Yeniden ortaya çıktığında, bir ağacın arkasından sahte bir casus gibi dışarı çıktığı için ilk başta komedi amaçlı oynanır. Ancak sahne, varsayılan donukluk ayarını kapatan ve sessizce parçalayıcı bir anda melankoliye giren Plaza’nın muhteşem çalışmasıyla işaretlenmiş gizli bir duygusal sarsıntıya dönüşüyor.
Yapımcılığını Margot Robbie’nin LuckyChap Entertainment’ı üstleniyor. benim eski kıçım ince bir film, ama o kadar iyi değerlendirilmiş ve nesiller boyunca tüm karakterlerine karşı o kadar cömert bir ruhla aşılanmış ki, duygusallığı önem kazanıyor.
Merkezi romantizm güzelce oynanıyor. (Ve hayır, bu, heteroseksüel kadınlara yönelen eşcinsel kadınlarla ilgili bir film değil. Cinselliğin gençliğin doğal bir parçası olarak keşfedilmesiyle ilgili.) Stella, Elliott’un Chad’e duygularını itiraf etme dürtüsü etrafında dans etmesinden daha iyi olamaz. Elbette birlikte yağmura yakalanmak bir klişe ama burada yaşananlar bir gülümsemeyi beraberinde getiriyor.

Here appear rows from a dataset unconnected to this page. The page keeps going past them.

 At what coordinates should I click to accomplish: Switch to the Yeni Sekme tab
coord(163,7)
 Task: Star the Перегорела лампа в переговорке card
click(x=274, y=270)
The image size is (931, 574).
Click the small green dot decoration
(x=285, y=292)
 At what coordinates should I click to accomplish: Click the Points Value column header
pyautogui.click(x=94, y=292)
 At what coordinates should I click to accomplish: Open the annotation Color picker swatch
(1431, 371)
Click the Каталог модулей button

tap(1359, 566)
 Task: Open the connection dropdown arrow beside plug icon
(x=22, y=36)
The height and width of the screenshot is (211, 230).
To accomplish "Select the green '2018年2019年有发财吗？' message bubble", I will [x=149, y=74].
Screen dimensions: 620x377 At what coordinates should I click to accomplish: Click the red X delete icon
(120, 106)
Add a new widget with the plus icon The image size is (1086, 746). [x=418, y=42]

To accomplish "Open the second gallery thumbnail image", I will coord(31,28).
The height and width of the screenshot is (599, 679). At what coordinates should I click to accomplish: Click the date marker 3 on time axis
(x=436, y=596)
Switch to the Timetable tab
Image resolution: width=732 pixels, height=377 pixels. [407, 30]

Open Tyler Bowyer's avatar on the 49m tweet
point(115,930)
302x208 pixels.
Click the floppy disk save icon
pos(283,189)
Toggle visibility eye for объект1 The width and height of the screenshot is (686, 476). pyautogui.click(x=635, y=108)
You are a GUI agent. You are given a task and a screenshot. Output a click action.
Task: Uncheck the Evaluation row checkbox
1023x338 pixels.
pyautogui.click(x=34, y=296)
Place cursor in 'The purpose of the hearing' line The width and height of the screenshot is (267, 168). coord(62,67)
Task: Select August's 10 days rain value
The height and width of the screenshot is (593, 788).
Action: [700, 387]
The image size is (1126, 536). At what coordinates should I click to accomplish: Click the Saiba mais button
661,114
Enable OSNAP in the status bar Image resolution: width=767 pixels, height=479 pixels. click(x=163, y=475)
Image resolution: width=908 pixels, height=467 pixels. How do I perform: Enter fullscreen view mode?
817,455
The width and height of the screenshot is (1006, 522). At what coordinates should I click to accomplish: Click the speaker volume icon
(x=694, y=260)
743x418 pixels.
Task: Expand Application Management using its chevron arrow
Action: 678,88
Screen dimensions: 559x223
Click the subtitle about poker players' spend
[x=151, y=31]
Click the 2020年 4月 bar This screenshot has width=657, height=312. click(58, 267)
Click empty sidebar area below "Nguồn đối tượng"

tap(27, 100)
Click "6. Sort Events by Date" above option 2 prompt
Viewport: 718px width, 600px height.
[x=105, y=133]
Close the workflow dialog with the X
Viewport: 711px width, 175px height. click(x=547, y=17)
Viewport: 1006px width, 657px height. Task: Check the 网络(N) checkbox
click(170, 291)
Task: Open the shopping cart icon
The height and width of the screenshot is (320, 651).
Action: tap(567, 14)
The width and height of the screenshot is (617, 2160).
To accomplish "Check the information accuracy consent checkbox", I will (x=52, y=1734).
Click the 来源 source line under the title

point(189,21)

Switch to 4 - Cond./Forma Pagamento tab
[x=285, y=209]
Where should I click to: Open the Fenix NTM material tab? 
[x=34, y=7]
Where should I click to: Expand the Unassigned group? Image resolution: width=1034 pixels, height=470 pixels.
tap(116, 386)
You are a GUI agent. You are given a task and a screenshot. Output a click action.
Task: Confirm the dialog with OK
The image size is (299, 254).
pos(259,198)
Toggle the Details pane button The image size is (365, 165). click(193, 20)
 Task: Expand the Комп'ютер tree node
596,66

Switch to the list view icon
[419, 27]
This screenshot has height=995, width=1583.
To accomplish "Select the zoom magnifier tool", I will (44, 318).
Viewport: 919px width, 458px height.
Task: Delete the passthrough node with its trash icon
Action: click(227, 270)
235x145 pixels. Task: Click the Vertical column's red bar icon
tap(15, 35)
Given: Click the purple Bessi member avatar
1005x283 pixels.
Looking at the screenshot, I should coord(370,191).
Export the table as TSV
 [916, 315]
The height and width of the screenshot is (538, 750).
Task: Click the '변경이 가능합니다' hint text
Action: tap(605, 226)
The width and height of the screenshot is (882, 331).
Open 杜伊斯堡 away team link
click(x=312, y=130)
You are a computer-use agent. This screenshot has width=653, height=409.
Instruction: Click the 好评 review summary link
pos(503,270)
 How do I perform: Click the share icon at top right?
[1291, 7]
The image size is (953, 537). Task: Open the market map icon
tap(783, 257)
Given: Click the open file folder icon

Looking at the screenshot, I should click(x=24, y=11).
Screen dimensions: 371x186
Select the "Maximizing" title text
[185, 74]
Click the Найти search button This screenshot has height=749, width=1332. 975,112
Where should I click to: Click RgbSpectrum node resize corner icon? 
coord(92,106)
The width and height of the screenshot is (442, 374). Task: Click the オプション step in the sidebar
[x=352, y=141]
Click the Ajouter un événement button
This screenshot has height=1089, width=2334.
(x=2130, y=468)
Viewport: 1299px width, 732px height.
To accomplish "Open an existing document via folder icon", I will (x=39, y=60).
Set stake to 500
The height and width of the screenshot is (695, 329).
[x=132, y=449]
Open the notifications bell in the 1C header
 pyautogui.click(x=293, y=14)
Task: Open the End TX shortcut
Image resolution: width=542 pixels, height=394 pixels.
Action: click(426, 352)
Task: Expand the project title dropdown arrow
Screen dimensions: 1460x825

Stella daha önce kız kardeşi Lennon Stella ile birlikte country müzik dizisinde şarkı söyleyen kardeşleri canlandırırken görülmüştü. Nashville. İlk başrolünde ekrana zeka, çekicilik ve müthiş bir zamanlamayla hükmediyor; Rahatlığı ve gerçekçiliği, yıpratıcı olsa bile onu çekici kılıyor. Ve Hynes White’la olan kimyası (en çok Netflix’in dizilerinden bilinir) Çarşamba) çok güzel. Cilveli Chad’e, duygusal açıdan yatırım yaptıkça daha da garipleşen doğal bir mizah veriyor. Dağınık uzun saçları ve sırık gibi fiziğiyle Chad, sık sık buluştukları ormana ya da göle aitmiş gibi görünüyor.
Plaza’nın büyük ölçüde telefon görüşmeleri üzerinden oynanan bir bölümdeki sunumu, kapanışta çok komik bir imza da dahil olmak üzere diyaloğun her bir parçasına maksimum değer veriyor. benim eski kıçım nesiller arası şakacı bir kucaklaşmayla. Ancak filmin başlarında, kendisi ortalıktayken, Yaşlı Elliott sanki kaos içinde bir dünyayı kabul ediyormuş ve Elliott’a fırsatı varken bundan en iyi şekilde yararlanmasını tavsiye ediyormuş gibi görünen bir cümle atıyor: “Tüm somonları şimdi ye” hâlâ buralardayken.”
Bu, filmin nazik hümanist ahlakını özetliyor; çekirdek izleyiciyi, yetişkinlerin sorumlulukları ve komplikasyonları öncesindeki daha basit zamanın avantajlarından yararlanmaya teşvik ediyor; “genç ve aptal” olmak ve hata yapmak; deneyimin onları götürdüğü yere açık olmak; ve uzun sürmeyecek olsa bile hediyeler almak.